Running a massive international cocaine syndicate and ranked by Forbes magazine as the world’s seventh-richest man, Escobar was determined not to let Colombia’s 1990 presidential election interfere with his ruthless ambition.

The target of the bombing, according to investigators, was presidential candidate Cesar Gaviria, a former interior minister.

But Gaviria, who Escobar’s henchmen had learned was expected to be on the flight, changed plans at the last minute.

He went on to win the 1990 presidential election and launch an anti-drug crusade, which Escobar answered with a bloody war on the government that ended only when the kingpin was killed in a rooftop gunfight with police in Medellin in 1993.

Escobar’s chief hitman, John Jairo “Popeye” Velasquez Vasquez, would later admit that Gaviria had been the target of the bombing.

Cesar Gaviria  former President of Colombia speaks during a press conference in Mexico City on March...

Cesar Gaviria, former President of Colombia speaks during a press conference in Mexico City on March 7, 2013
Yuri Cortez, AFP/File

Velasquez served 22 years in prison for the August 1989 murder of presidential candidate Luis Carlos Galan — whom Gaviria replaced on the ruling Liberal Party ticket after his assassination.

The self-confessed hitman was released earlier this year for helping prosecutors convict former justice minister Alberto Santofimio, a rival candidate in the 1990 presidential election, of ordering Galan’s killing.

Others involved in the Flight 203 bombing also did time.

The Medellin Cartel’s military chief, Carlos Mario Alzate Urquijo, was jailed from 1993 to 2001 for his role in the bombing and other crimes. But he was released after serving less than half his 20-year sentence.

Dandenys Munos, another cartel hitman responsible for the bombing, is currently serving multiple life sentences in the United States, where he was captured in 1991.

– ‘Security apparatus infiltrated’ –

But victims’ families say authorities have never traced the entire web of responsibility for the bombing, and are still demanding full justice.

“It’s as if just one day had passed since the crime, because we haven’t seen any progress,” said Gonzalo Rojas, 35, whose father was killed.

“In order to forgive, one has to know who was responsible,” Rojas, who founded a support group for victims’ family members five years ago, told AFP.

John Jairo

John Jairo “Popeye” Velasquez Vasquez, the chief hitman of Colombian druglord Pablo Escobar and confessed murderer of about 250 people, speaks in Combita prison, in Colombia, January 18, 2013
Carlos Ortega, El Tiempo/AFP/File

“It’s clear it was Escobar… but there was a structure surrounding him, too,” he added.

“Some of the state security apparatus was infiltrated by the Medellin Cartel. They had to have participated at some level.”

Prosecutors declared the airliner bombing a crime against humanity in 2009 and reopened the probe, consolidating all suspects’ files into a single case.

But those investigations “are in the preliminary stage,” a judicial source told AFP.

“The passage of time has done a lot of damage. The cases have passed through lots of different prosecutors and now we’re talking about 450 files with more than 300 pages each,” said the source.

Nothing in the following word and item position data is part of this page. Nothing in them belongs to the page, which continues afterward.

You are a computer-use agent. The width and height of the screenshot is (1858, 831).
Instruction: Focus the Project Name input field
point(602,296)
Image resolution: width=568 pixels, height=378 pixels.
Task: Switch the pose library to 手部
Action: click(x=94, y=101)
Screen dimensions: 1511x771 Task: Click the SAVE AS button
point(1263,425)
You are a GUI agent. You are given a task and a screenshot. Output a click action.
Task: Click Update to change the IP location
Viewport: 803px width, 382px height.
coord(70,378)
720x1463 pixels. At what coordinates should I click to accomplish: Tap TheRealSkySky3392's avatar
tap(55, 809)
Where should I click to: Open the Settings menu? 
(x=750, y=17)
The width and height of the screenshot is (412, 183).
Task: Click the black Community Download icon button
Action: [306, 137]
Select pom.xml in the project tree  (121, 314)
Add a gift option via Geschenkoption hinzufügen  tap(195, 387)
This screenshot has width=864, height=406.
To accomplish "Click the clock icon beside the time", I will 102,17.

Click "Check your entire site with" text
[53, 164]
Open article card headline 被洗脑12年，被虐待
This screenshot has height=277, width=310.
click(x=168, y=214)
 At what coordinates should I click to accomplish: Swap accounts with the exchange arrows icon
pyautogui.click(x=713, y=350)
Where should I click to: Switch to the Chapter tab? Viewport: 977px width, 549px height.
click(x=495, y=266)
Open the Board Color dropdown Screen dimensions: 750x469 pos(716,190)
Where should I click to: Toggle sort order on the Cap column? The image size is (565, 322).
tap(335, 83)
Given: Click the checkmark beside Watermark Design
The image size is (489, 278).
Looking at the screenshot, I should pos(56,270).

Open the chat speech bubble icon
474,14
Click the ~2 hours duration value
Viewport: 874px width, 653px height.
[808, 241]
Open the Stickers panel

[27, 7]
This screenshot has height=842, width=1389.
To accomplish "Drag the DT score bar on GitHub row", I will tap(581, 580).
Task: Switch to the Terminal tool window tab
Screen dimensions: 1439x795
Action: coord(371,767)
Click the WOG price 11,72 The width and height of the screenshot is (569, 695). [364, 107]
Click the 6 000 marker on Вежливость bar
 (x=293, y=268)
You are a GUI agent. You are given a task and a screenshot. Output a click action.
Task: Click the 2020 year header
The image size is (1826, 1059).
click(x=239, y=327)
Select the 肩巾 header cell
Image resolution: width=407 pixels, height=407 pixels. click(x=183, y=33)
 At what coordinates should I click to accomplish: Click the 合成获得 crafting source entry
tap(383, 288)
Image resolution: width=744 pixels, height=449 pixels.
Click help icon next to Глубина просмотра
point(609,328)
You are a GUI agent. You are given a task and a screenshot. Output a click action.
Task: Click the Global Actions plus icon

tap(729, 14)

The government in the violence-troubled country, which is also the scene of a 50-year conflict between the army, leftist rebel groups and now-disbanded right-wing paramilitaries, has registered 166 family members of Flight 203 victims as eligible for compensation from the national “victims’ unit” fund set up in 2011.

Fund officials said the family members of each victim would receive compensation of 24 million pesos — about $11,000.